First a note: I am not a statistician. I studied maths at university (but opted out of every single stats class), and now find myself in a job where I'm doing stats.
My question is a little bit philosophical, and I'm sure that I have my brain in a twist by thinking too hard about the wrong things, but I'm struggling with the concept of a random variable.
Suppose a typist can type on average $\mu$ words per minute. If we take a sample of his (or her) typing we could approximate a normal distribution with mean $\mu $. I think that is pretty standard.

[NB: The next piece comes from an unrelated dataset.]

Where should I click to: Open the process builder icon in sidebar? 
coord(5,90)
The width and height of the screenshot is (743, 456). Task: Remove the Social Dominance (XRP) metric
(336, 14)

So we can say we expect the typist to type $\mu$ words per minute. OK, what if we replace the typist with another person? Are we to expect the second person to type at $\mu$ words per minute? Of course not, because we only have a sample for the first person and not the second, right? The second typist's mean could be completely different. That makes sense, but then what if I put the original typist back in and tie one hand behind his back. Obviously the expected value is different, because the typist clearly can't type as quickly. But then what conditions can we expect the typist's average to be $\mu$? It seems any perturbation in the typist's state changes the probability. But we never really defined the typist's state to begin with, the expected value was calculated from a sample. And obviously every time the typist types he or she is in a slightly different state, i.e. maybe has a headache, maybe fingers ache, maybe daydreaming, but we still count those in our sample. So it seems to me, that technically, if we can accept some small changes in state, then why can't we accept big changes in state? Or where is the cutoff? i.e. If I replace the typist, I have just as much right to say that the expected words per minute is still $\mu$.
I would like someone to explain why the above is wrong. Maybe it's an obvious answer.